Created attachment 201796 [details]
Core from latest kernel panic
On 11.1, this system was completely stable.
I upgraded to 11.2 and started getting CAM timeouts / retries, which I started a thread on at https://lists.freebsd.org/pipermail/freebsd-stable/2019-February/090520.html
Note that the card firmware is 19.00.00.00; running 20.00.07.00 (latest available) instead of CAM problems with individual drives I get controller resets, which are *far* worse as the impact is not local. In no case, however, has data been corrupted -- ZFS is happy with the data and shows no pack errors of any sort, nor do the disks themselves using smartctl. The retries are successful.
The configuration is a LSI 8-port HBA with a Lenovo 24-port expander attached to one of the LSI connectors; the other has the boot drives on it, as the system and card firmware cannot boot from the expander. This configuration has been stable for the last several years and up to 11.1-STABLE was flawless. The drives themselves, backplanes to which they attach, power supply, HBA, SAS expander and cables have all been swapped out with spares here without any change in behavior. The motherboard itself is a XEON with ECC and no RAM errors are being logged. (It's thus reasonable to assume this isn't a hardware problem....)
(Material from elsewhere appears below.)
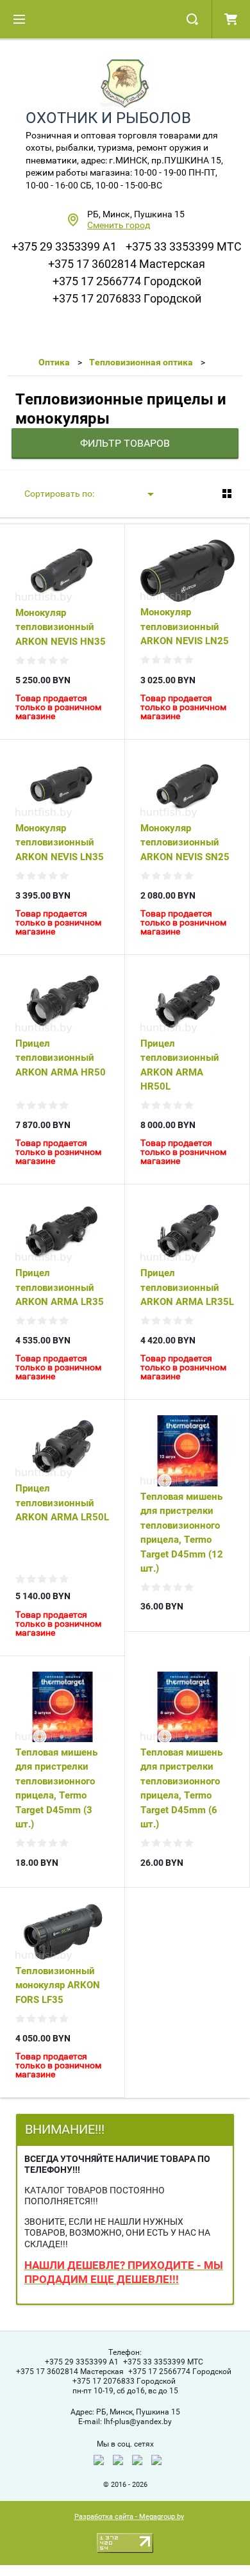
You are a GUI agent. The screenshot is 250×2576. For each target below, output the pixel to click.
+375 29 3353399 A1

The stall and retry itself looks an awful lot like a queued command is being missed or an interrupt lost, both under very heavy load. This typically occurs only when the drives in question are slammed at 100% utilization or nearly so for an extended period of time (e.g. during a scrub or resilver.) I have seen it on both HGST and Seagate drives of differing capacities, model and firmware revision numbers; it does not appear to be related to the disk model or firmware itself.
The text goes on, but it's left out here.